EXp Realty’s agent count has skyrocketed a whopping 60 percent from 46,745 agents to just over 75,000 worldwide since February 2021, according to new data released Wednesday by the rapidly rising cloud-based brokerage.
In November, eXp World Holdings reported a total of 68,000 eXp agents worldwide, meaning 10.29 percent of the company’s growth over the past year has occurred in the past four months, eXp World Holdings founder and CEO Glenn Sanford said in a statement. The brokerage added approximately 30,000 agents over the past 12 months, according to the data.
“We are driven to continuously innovate our business model and enhance our agent value proposition, which ultimately delivers great service to homeowners and sellers,” Sanford said in a prepared statement. “Our agent-centric platform is the foundation of our success as the fastest-growing real estate brokerage in the world.”
At the company’s annual conference in November, Sanford shared the audacious goal of reaching 500,000 agents by 2026. Although it has yet to achieve six figures, its latest growth report suggests it’s on track to become one of the largest real estate companies in the U.S., by agent count.
Sanford credited the brokerage’s rapid-fire growth to its culture and ability to attract high-producing teams, which have flocked to the virtual brokerage in hopes of breaking past growth plateaus that can be common with brick-and-mortar setups.
“I tried and tried,” DC-based team leader Jonathan Lahey said in Inman’s June feature about eXp’s team growth. “I tried to make the numbers work for years. I thought maybe we could do it with different brokerages. But that wasn’t going to work because the overhead isn’t just the franchise and franchise fee. It’s the staff and the office space. We weren’t going to be profitable for years.”
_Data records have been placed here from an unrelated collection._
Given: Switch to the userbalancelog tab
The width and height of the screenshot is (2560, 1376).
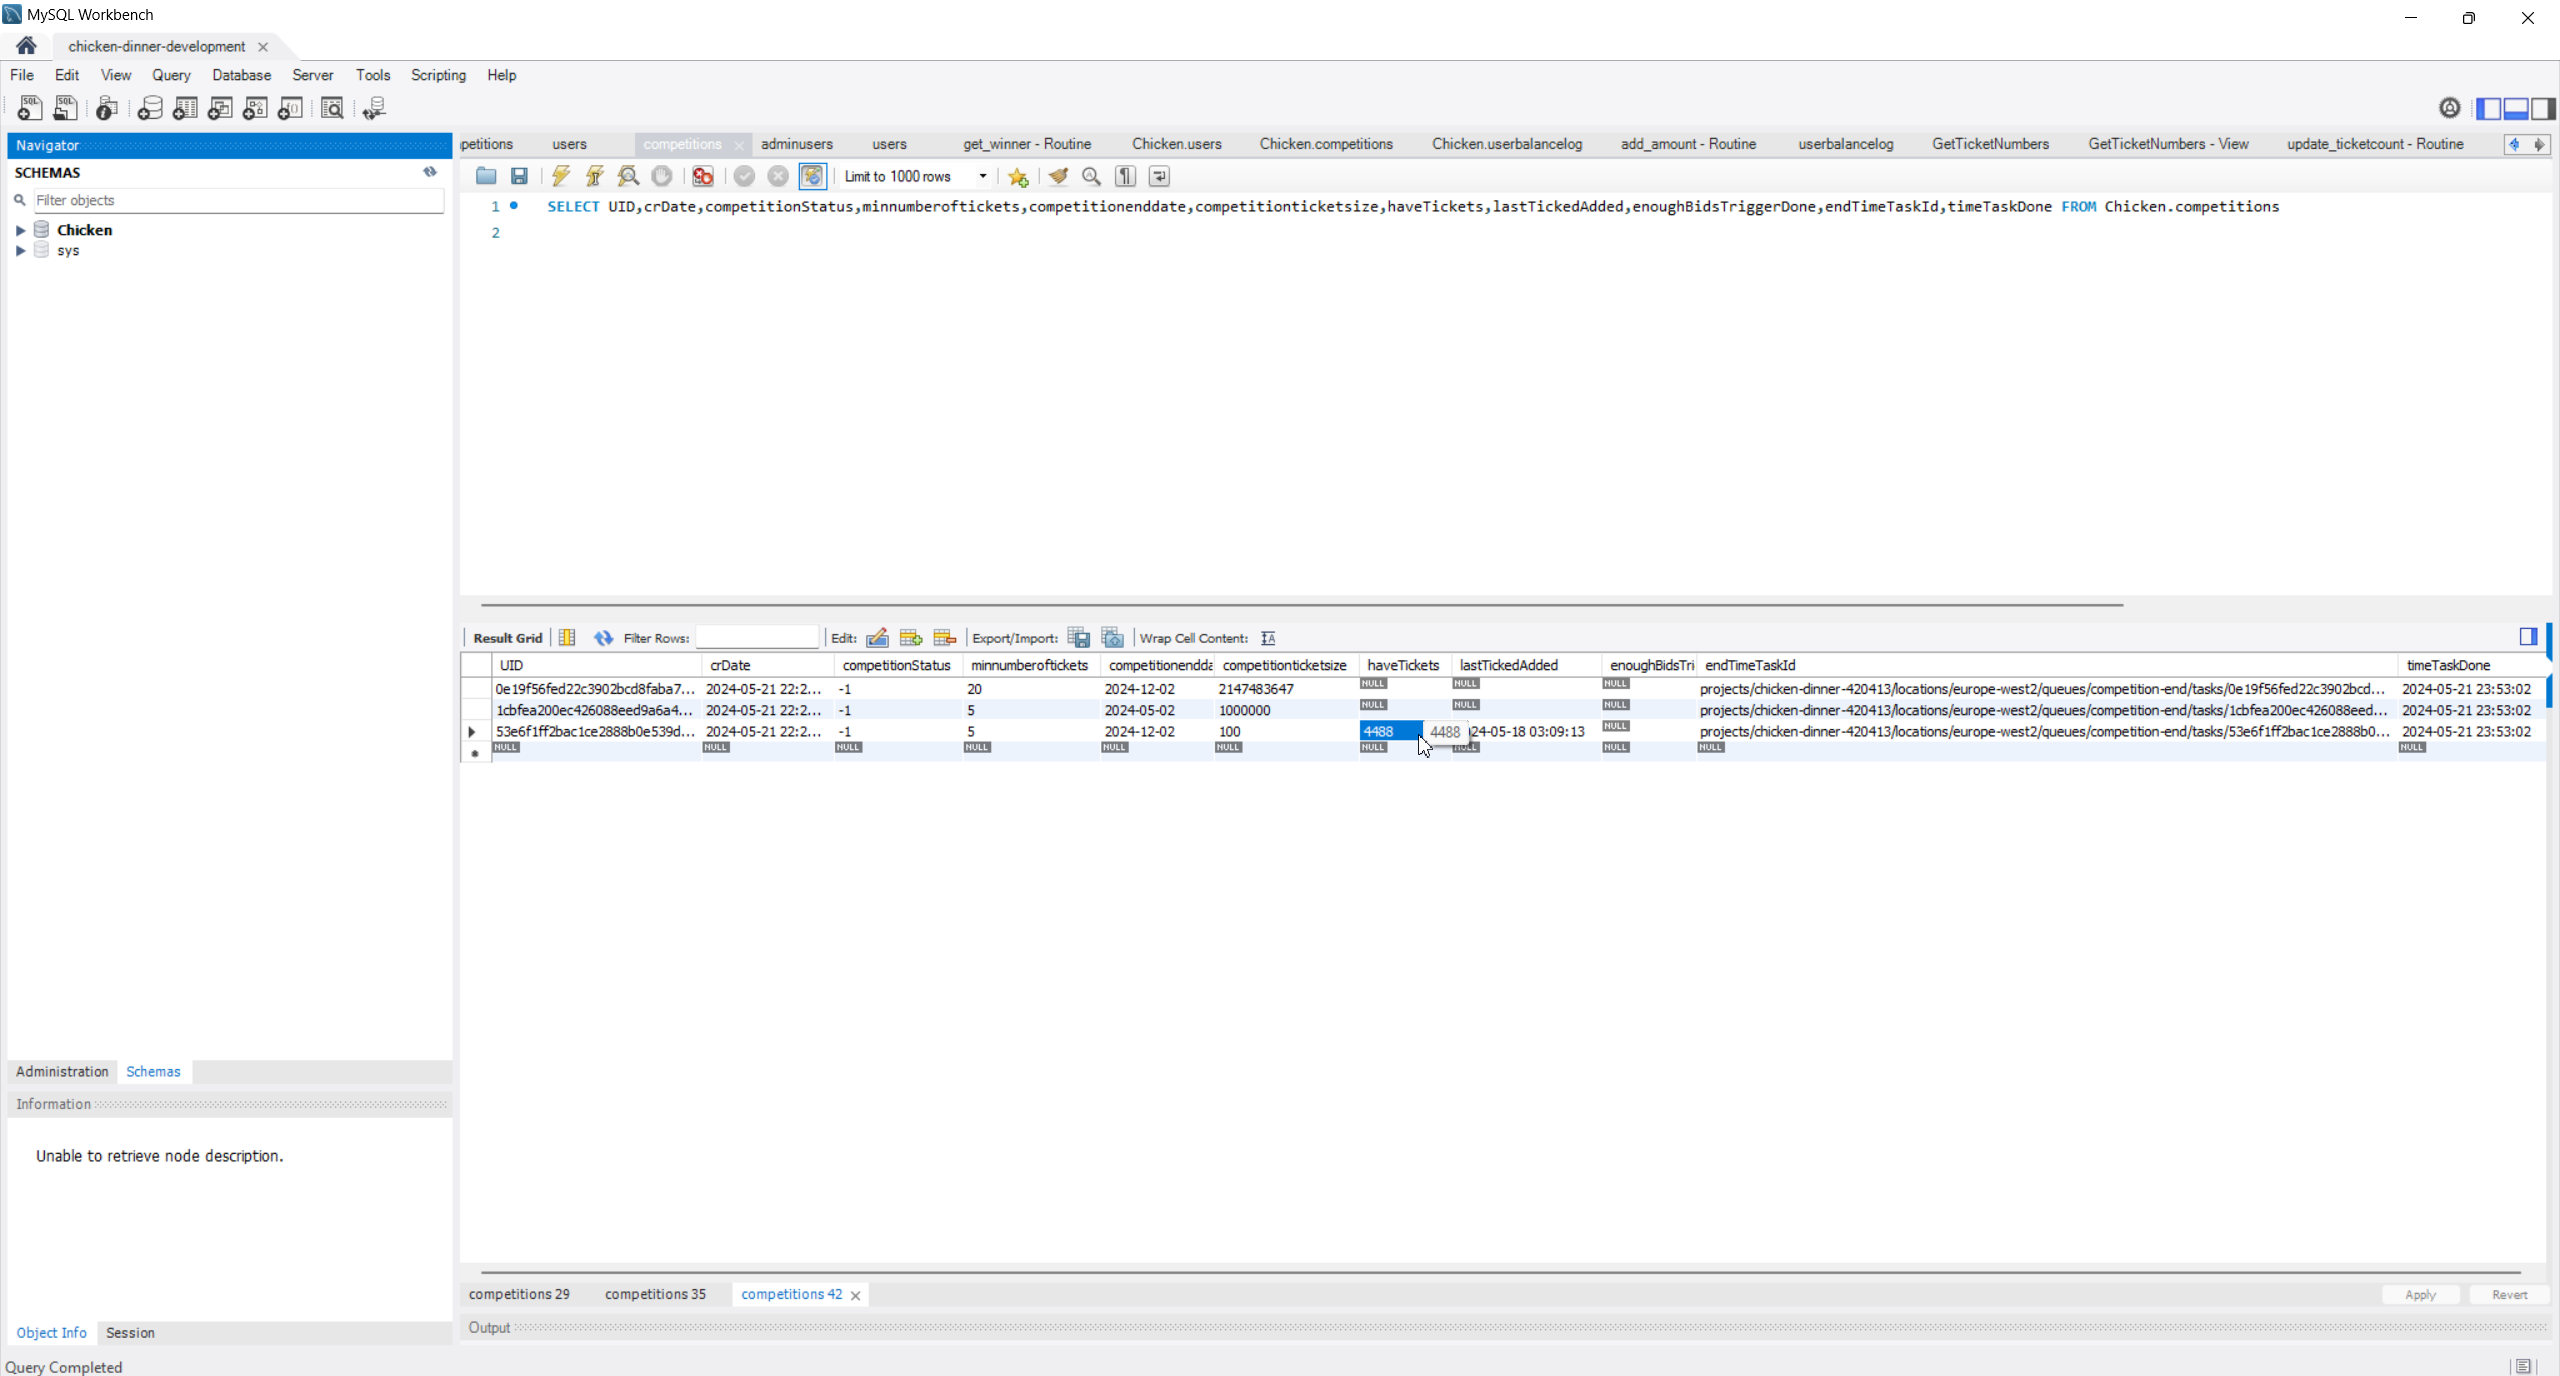Looking at the screenshot, I should tap(1845, 144).
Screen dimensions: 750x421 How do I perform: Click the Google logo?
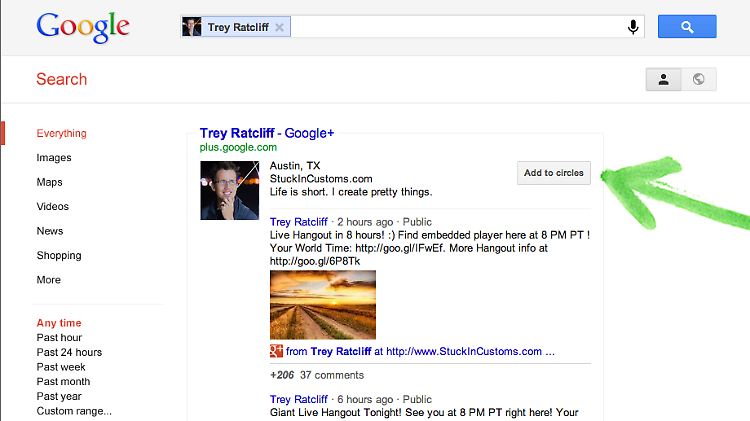[x=83, y=27]
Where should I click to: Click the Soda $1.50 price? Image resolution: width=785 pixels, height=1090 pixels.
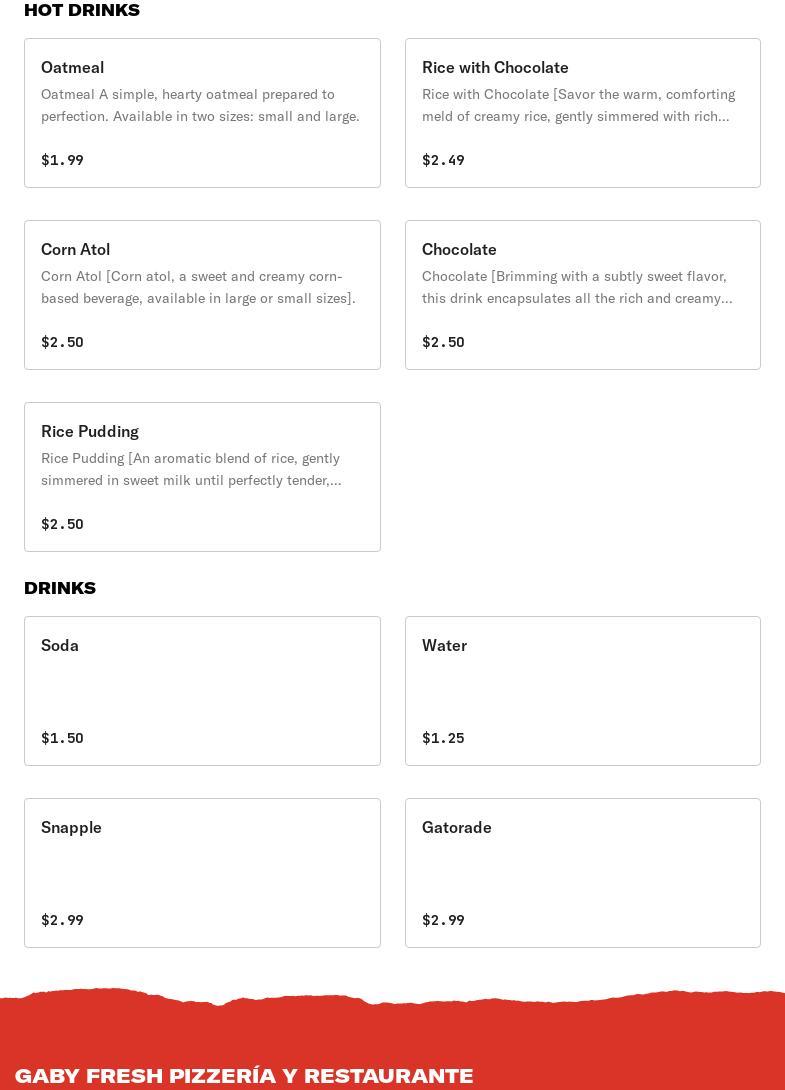(62, 738)
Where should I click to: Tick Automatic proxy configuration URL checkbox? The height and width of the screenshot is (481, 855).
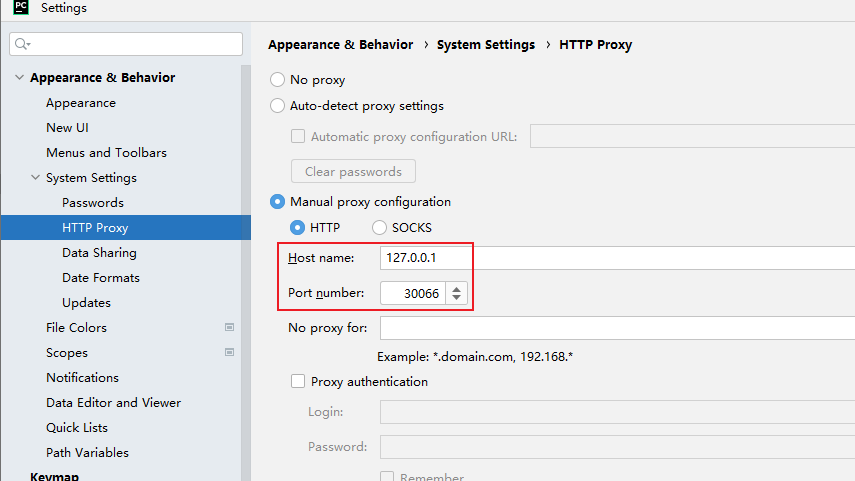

“We’re borderless,” he added. “We literally can expand anywhere we want.”
Although eXp is facing increased competition from franchisors who are retooling their team structures and venturing into more digital-based models, Sanford said he’s confident in eXp’s ability to reach 100,000 agents by the end of 2022 and 500,000 agents by 2026 based on the company’s history of growing its agent count by at least 50 percent every year.
“If we just do the math, then by 2024, [there’s] potential that we would have the largest single real estate brand worldwide by agent count,” Sanford said in Inman’s 2022 eXp outlook. “So that’s just using 50 percent. If we grow something more akin to where we have been growing, we could be there potentially by the end of 2023. So, pretty ambitious growth goals, but I think they’re definitely reasonable just in terms of thinking about where we’re growing to.”
Sanford also said eXp is ahead of the curve with the metaverse, as the company already has a 12-year head start thanks to its virtual world, VirBELA.”Where we’ve always gone is to the 2D version of the 3D immersive experience. Meaning we do it from the desktop, from the laptop. Now from our phones,” he told Inman in November of how VirBELA is evolving. “Through FrameVR.io, we’re able to actually hook together multiple spaces.”
If eXp is able to sustain its growth and reach 500,000 agents, it would make the Seattle-based brokerage a mind-blowing 165 percent bigger than its longtime rival Keller Williams, which eXp is currently battling in Texas courts over the recruitment of Mark Willis, a former KW chief executive officer on the road to to joining eXp in an undisclosed executive role.
They’d also be 48 percent larger than the current agent count leader, Realogy, whose brokerage brands collectively have approximately 337,000 agents across the world. Although plenty of people have faith in the behemoth’s ability to reach half a million agents, there’s one main challenge: having enough agents to do so.
“They just need more bandwidth, which is relatively cheap,” Jay Thompson, a former broker and Zillow executive as well as an Inman contributor told Inman in November about the logistics behind eXp’s plan. “As long as they can scale and shift when needed (and I think they can) in what they offer their agents, in theory, they have no upper constraint.”
“[However], I just don’t think there are enough agent bodies out there for any single brokerage to have 500,000,” he added.